====== Document text

The Vertical Hour Royal Court Theatre, London SW1
Among the many ideas that do not bear too much examination in David Hare's new play is the thought that you can climb a remote hill in the middle of the night and enjoy a "great view". Since The Vertical Hour is set in a house on the Shropshire borders so remote that you can turn 360 degrees and "see barely a single building", the trek up would surely be both difficult and unrewarding. But then that's much what the play itself offers: a hard slog that leaves you largely in the dark at the end.
The set-up has Philip, an English medical graduate making money as a "well-being coach" in America, returning to Shropshire to introduce his American fiancée, Nadia, to his estranged father, Oliver. Philip, played by Tom Riley (who gives what welly he can to an underwritten part), dislikes his father, blaming his philandering for the end of his parents' marriage and his mother's mental instability.

============

- **What to produce**
Name every character from the play who is identified by name in the review. The lines that come next are separate material, unrelated to the review.

====== Information given

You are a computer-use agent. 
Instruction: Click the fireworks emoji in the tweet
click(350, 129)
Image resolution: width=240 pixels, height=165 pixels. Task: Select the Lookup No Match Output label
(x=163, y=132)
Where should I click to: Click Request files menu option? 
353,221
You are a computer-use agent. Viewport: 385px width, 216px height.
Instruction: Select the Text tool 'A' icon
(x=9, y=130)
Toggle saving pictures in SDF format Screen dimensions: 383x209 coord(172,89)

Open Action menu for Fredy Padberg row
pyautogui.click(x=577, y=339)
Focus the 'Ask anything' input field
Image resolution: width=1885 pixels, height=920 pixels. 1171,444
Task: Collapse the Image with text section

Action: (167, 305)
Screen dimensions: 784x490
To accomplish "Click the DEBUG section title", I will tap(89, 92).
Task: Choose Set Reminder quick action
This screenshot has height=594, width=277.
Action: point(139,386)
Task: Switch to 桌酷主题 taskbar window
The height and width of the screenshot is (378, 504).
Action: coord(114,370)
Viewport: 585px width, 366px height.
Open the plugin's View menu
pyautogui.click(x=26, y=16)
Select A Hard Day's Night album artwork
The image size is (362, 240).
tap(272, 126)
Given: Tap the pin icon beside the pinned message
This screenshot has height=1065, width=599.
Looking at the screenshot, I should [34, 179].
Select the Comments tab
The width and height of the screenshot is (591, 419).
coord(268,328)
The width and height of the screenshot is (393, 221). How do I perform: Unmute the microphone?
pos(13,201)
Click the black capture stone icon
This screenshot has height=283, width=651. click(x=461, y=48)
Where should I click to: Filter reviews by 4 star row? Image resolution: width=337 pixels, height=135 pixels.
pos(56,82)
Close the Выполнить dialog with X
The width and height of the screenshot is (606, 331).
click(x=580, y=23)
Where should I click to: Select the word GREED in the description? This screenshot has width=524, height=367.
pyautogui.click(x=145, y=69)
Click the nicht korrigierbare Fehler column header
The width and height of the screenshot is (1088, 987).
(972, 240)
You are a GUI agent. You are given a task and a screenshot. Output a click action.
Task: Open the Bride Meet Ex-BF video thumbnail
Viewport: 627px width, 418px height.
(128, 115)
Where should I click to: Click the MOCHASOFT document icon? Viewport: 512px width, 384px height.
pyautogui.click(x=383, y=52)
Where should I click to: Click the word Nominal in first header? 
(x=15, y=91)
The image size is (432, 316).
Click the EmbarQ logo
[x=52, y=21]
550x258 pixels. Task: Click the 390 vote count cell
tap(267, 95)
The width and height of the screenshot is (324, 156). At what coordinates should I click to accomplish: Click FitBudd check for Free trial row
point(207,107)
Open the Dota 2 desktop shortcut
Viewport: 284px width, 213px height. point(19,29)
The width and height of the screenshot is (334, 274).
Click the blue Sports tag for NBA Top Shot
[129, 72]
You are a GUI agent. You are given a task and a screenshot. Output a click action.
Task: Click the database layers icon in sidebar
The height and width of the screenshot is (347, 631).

============

- **Task output**
Philip, Nadia, Oliver